After several delays, a judge last Friday dismissed two of the three complaints in the lawsuit surrounding the disposition of the public art lodged by would-be bidders on the statue.
After Lee was removed in July 2021, in the wake of the fatal Unite the Right rally-turned-riot on Aug. 12, 2017, in downtown Charlottesville, City Council opted to give the statue to the local Jefferson School African American Heritage Center, which proposed the project to transform the bronze into something new, something meaningful and something far less controversial that a tribute to a slaveholder who led a rebellion against the United States. The group christened the project Swords Into Plowshares.
Two weeks after councilors agreed to give the statue to the Jefferson School in December 2021, the Ratcliffe Foundation of Tazewell and the Trevilian Station Battlefield Foundation of Louisa County joined forces to sue, arguing the city had unlawfully overlooked their bids for the work of art.

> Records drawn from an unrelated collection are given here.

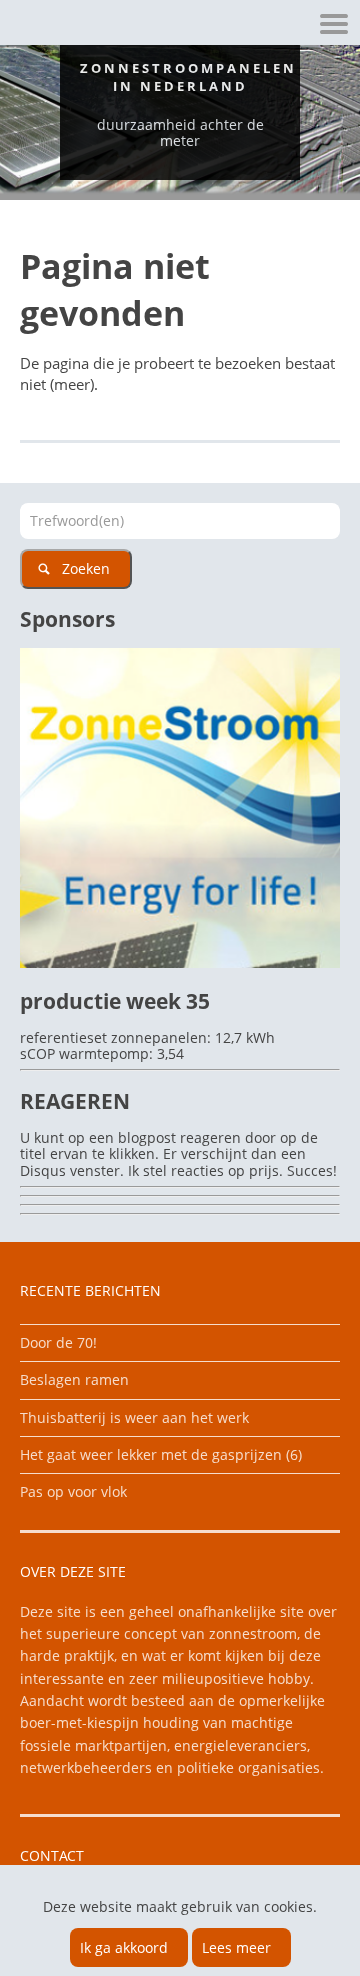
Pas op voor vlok (73, 1491)
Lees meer (236, 1947)
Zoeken (86, 568)
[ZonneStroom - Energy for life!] (180, 962)
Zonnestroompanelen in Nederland (188, 77)
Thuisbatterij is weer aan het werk (134, 1417)
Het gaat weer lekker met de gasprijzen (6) (161, 1454)
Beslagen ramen (74, 1379)
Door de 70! (58, 1342)
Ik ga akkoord (124, 1947)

Since then, the Ratcliffe Foundation has already had to drop out of the case against the city. Now, the court has determined that the complaints made by the remaining party, the Trevilian Station Battlefield Foundation, regarding war memorials and public contracts lack standing.

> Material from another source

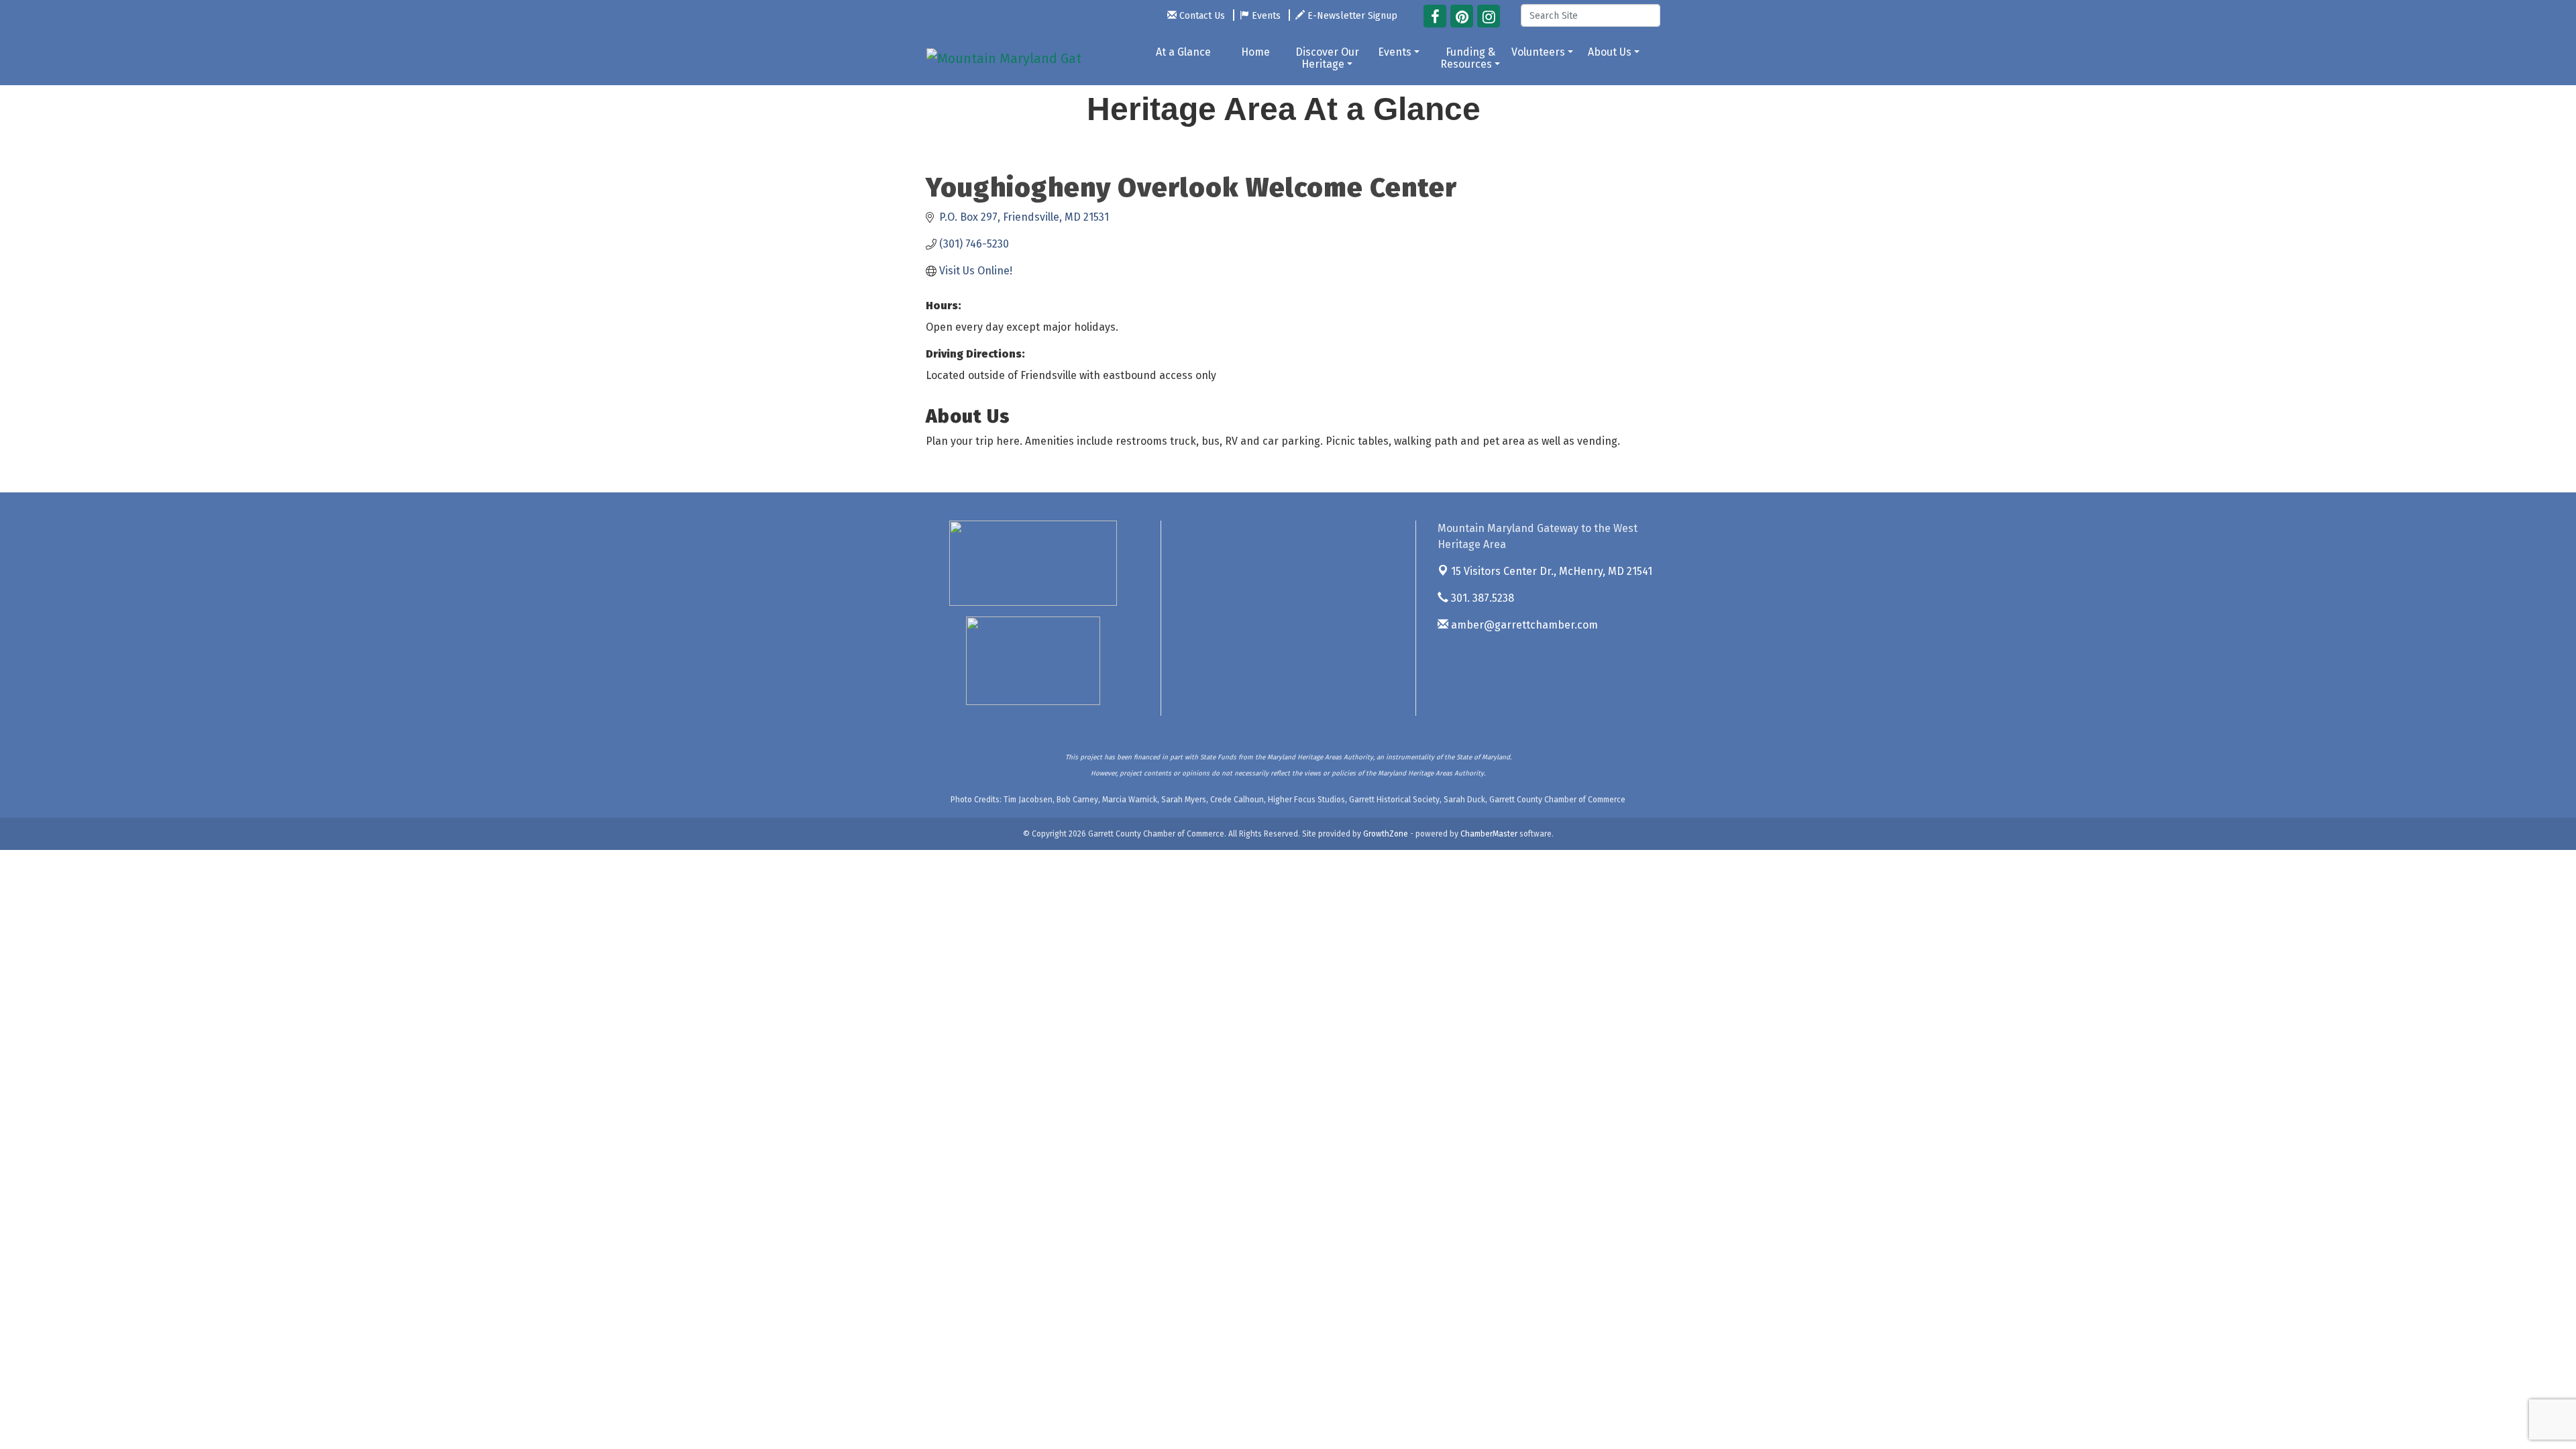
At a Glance (1183, 52)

A complaint alleging a violation of the Freedom of Information Act will proceed to trial, however.
Christopher Tate, the attorney representing the Jefferson School, expressed confidence regarding the disposition of the remaining charge, saying that his clients are not overly concerned. He said he believes that the court will ultimately rule in their favor.
"This decision is a major step forward in resolving this lamentable and baseless lawsuit," Tate said in a Monday statement. "With only a FOIA claim remaining in the case, we anticipate further motions will result in the dismissal of the Center as a party, and judgment in our favor. We look forward to making those arguments, and remain committed to the Swords into Plowshares project.”

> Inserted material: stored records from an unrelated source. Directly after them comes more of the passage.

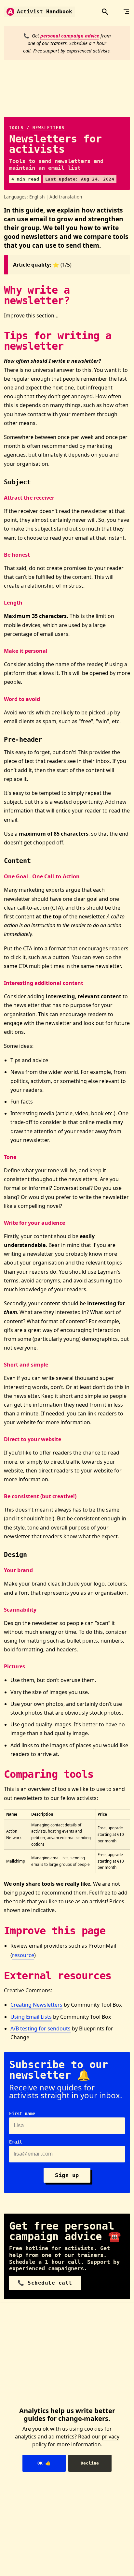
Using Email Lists (31, 2016)
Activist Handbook (44, 11)
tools (16, 127)
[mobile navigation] (126, 11)
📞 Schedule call (45, 2283)
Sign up (67, 2175)
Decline (90, 2463)
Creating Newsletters (36, 2004)
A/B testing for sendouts (40, 2028)
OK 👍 (44, 2463)
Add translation (65, 197)
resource (23, 1955)
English (37, 197)
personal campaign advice (69, 36)
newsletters (49, 127)
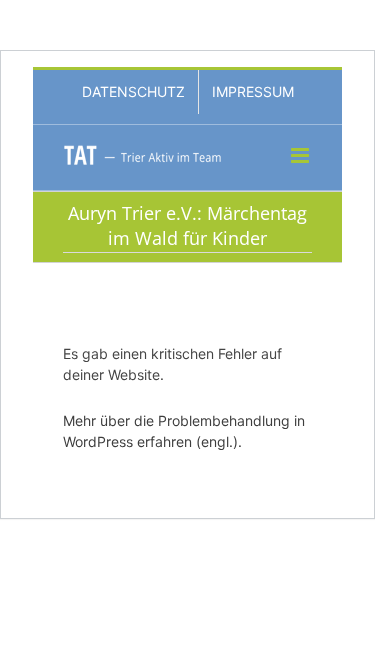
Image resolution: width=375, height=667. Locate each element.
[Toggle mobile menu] (301, 155)
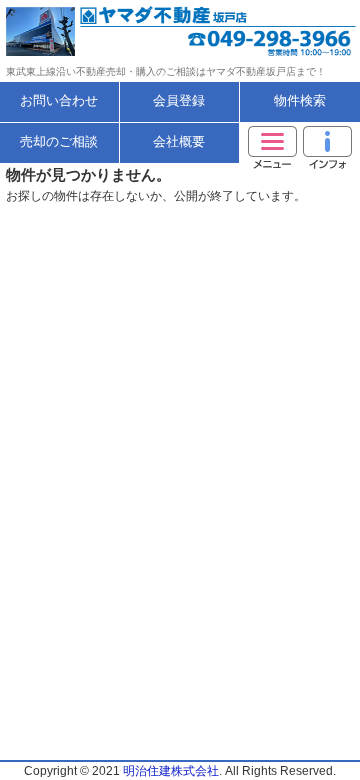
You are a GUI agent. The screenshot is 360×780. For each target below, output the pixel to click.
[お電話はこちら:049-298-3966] (270, 31)
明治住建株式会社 (171, 771)
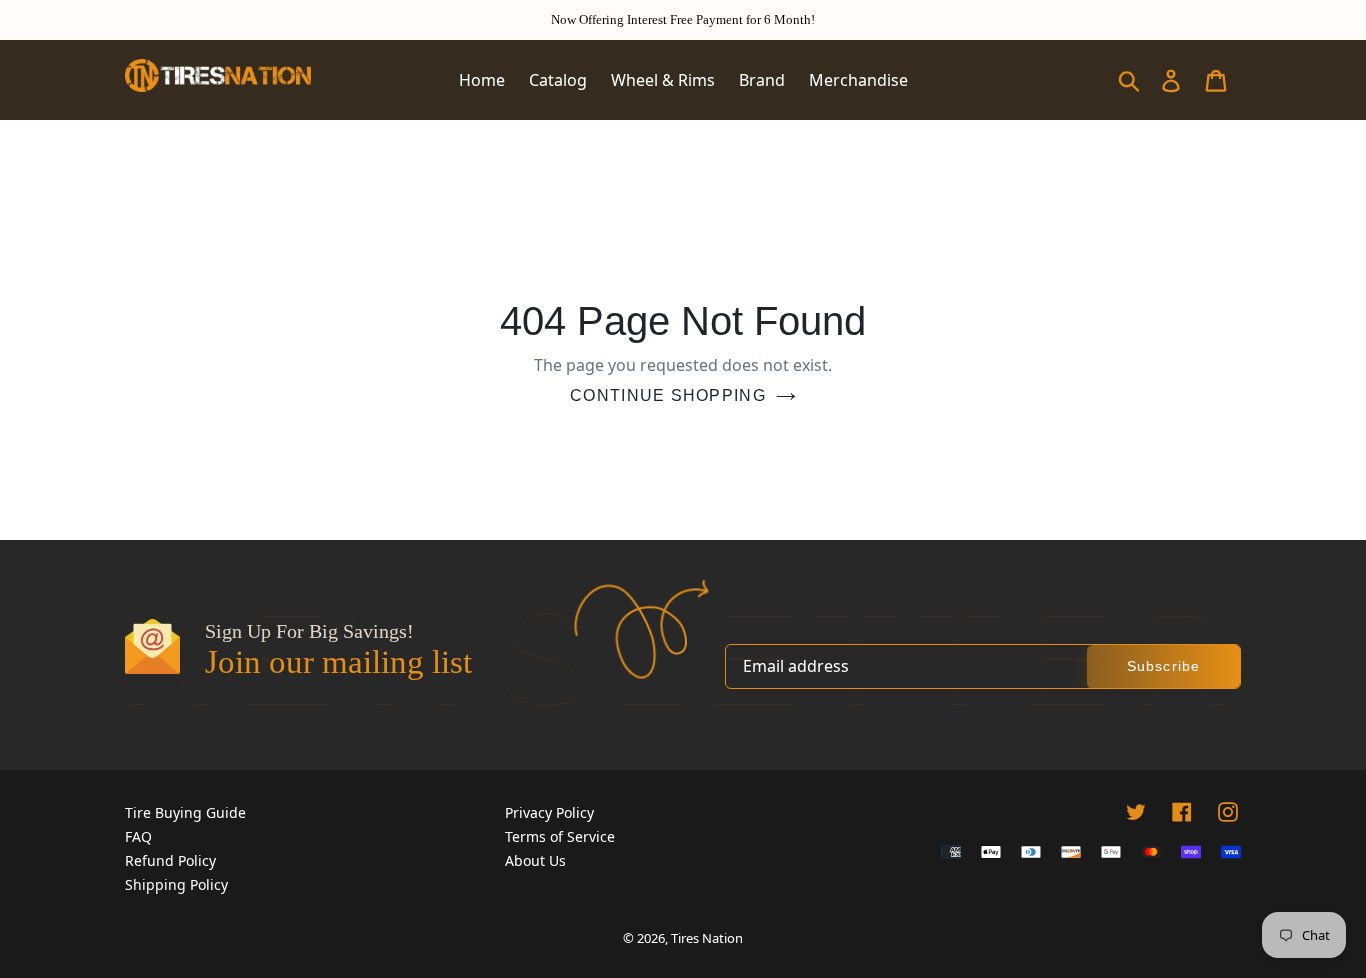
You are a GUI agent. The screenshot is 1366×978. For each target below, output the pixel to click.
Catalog (558, 80)
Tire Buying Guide (185, 812)
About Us (535, 860)
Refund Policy (170, 860)
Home (482, 80)
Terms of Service (560, 836)
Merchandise (858, 80)
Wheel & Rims (663, 80)
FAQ (138, 836)
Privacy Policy (549, 812)
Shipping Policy (176, 884)
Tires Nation (707, 938)
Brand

Charlottesville Mayor Lloyd Snook did not immediately return a request for comment from The Daily Progress.
The Ratcliffe Foundation, which had been the other plaintiff in the case, voluntarily withdrew its complaints in June after it was found it no longer legally existed due to not filing the correct paperwork.
The group said it had wanted to place Lee and other cast-off statues on a sprawling tract it owns in Russell County, near the southwest tip of Virginia, and establish a "Southwest Historic Monuments Trail."
Despite the foundations’ recent losses in court, legal analyst David Heilberg has cautioned that he is not convinced that the latest rulings have dealt a mortal blow to the litigation.
Heilberg told The Daily Progress in May that Virginia law allows a plaintiff to “nonsuit,” to dump its initial lawsuit when it hits a roadblock such as this and then refile it.
“As long as they haven’t nonsuited before, they can drop the entire lawsuit, and bring it back within six months,” Heilberg said. “But they only get to do that once.”